**Stored records:**

• • •

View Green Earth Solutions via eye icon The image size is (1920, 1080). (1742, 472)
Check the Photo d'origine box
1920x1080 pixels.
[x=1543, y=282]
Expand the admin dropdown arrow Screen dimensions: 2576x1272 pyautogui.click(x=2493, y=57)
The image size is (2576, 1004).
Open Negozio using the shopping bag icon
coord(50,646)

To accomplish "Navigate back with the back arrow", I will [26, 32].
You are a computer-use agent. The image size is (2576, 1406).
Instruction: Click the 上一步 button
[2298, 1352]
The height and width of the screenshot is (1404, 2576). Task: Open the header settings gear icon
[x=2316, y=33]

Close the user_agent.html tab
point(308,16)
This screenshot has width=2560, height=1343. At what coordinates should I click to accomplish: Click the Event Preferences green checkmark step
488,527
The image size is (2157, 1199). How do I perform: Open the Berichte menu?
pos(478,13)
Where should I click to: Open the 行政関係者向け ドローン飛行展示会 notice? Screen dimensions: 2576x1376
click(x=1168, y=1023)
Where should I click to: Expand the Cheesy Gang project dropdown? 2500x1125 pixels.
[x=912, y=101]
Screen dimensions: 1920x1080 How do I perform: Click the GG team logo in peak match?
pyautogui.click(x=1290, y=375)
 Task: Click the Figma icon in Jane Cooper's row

• • •

Repeat only the lines above, from the first line of the entries through the line that contains "The image size is (2576, 1004).", including both ends.

View Green Earth Solutions via eye icon The image size is (1920, 1080). (1742, 472)
Check the Photo d'origine box
1920x1080 pixels.
[x=1543, y=282]
Expand the admin dropdown arrow Screen dimensions: 2576x1272 pyautogui.click(x=2493, y=57)
The image size is (2576, 1004).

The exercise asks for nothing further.